Ararat (Atom Egoyan, 2002)

 

Atom Egoyan’s Ararat is fairly typical of the director’s post-peak works: meticulously controlled, preoccupied with weighty themes, its structural intricacy spanning the public and the intimate; and, sadly, almost completely lacking in impact. The film concerns itself with the 1915 Armenian genocide, both as a valid subject for modern-day film-making (Charles Aznavour plays a director making a film called Ararat) and as a continuing source of preoccupation and trauma, both directly (Egoyan lumberingly contrives a reason for a customs officer to be discussing the history at length with a suspected drug smuggler) and by generational and cultural proximity (that same suspect’s father, an Armenian activist, was shot dead while attempting to kill a Turkish diplomat). The film’s thicket of interconnections (for example, the custom’s officer’s son is in a relationship with an actor in the movie, on which the suspect also works as a production assistant), seemingly intended to establish a sense of layered complexity, mostly feels over-determined and airless: the film lacks any hint of spontaneity or true discovery, its artifices and inventions at odds with any possibility of more than superficial empathy.

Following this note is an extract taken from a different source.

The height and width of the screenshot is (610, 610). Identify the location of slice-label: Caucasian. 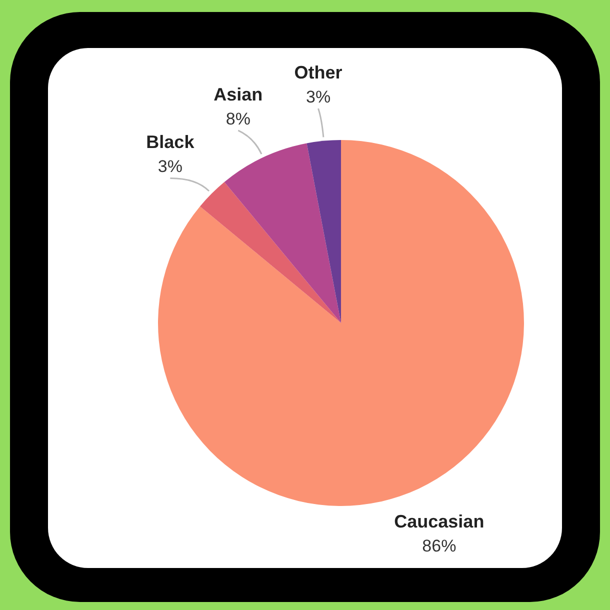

It does evoke a nagging suspicion (or maybe it’s just a faintly benevolent hope) that Egoyan is playing a particularly sophisticated game (for example, why should we believe that a flashback seemingly showing the truth about a past death is any more reliable than the material we see being shot in a studio), that the earnestness and speechifying are parodic, mocking the whole notion that commercial cinema could possibly make a meaningful contribution to historical memory and understanding. But the weight of evidence indicates that the film is indeed as turgidly self-important as one experiences it as being. The actors are at best dull and poorly utilized (Marie-Josee Croze is one of the few centres of energy), and at worst (Elias Koteas is a prime offender) barely watchable.